69.23 What the Minimal Polynomial Does Not Determine

The minimal polynomial does not determine the matrix completely.

For example,

A=[2002] A= \begin{bmatrix} 2 & 0 \\ 0 & 2 \end{bmatrix}

has minimal polynomial

t2. t-2.

A 3×33\times 3 scalar matrix

B=[200020002] B= \begin{bmatrix} 2 & 0 & 0 \\ 0 & 2 & 0 \\ 0 & 0 & 2 \end{bmatrix}

also has minimal polynomial

t2. t-2.

The matrices have different sizes.

Even among matrices of the same size, the minimal polynomial may fail to determine all Jordan block multiplicities. It gives the largest block size for each eigenvalue, but not the number of smaller blocks.

To recover full Jordan structure, one needs more information, such as the dimensions of the kernels of powers of AλIA-\lambda I.

69.24 Summary

The minimal polynomial of a square matrix AA is the unique monic polynomial of least degree satisfying

mA(A)=0. m_A(A)=0.

It divides every polynomial that annihilates AA, including the characteristic polynomial.

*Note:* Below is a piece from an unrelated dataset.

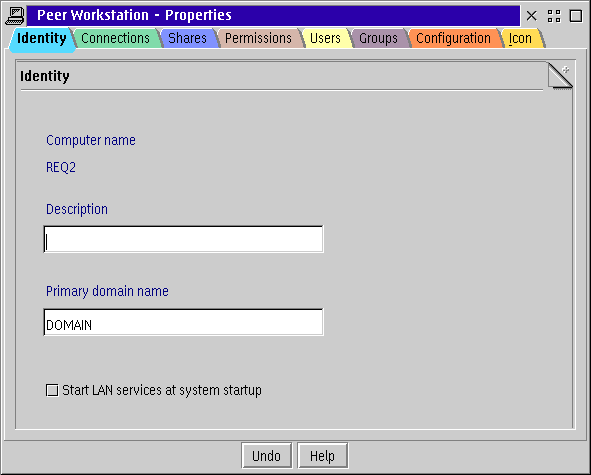591x475 pixels.
Task: Select the Permissions tab
Action: 258,38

Over an algebraically closed field, it has the same distinct roots as the characteristic polynomial. Its exponent at each eigenvalue equals the size of the largest Jordan block for that eigenvalue.

The minimal polynomial gives a compact test for diagonalization: AA is diagonalizable exactly when mA(t)m_A(t) splits into distinct linear factors.

It is smaller than the characteristic polynomial in many cases, but often more structurally informative.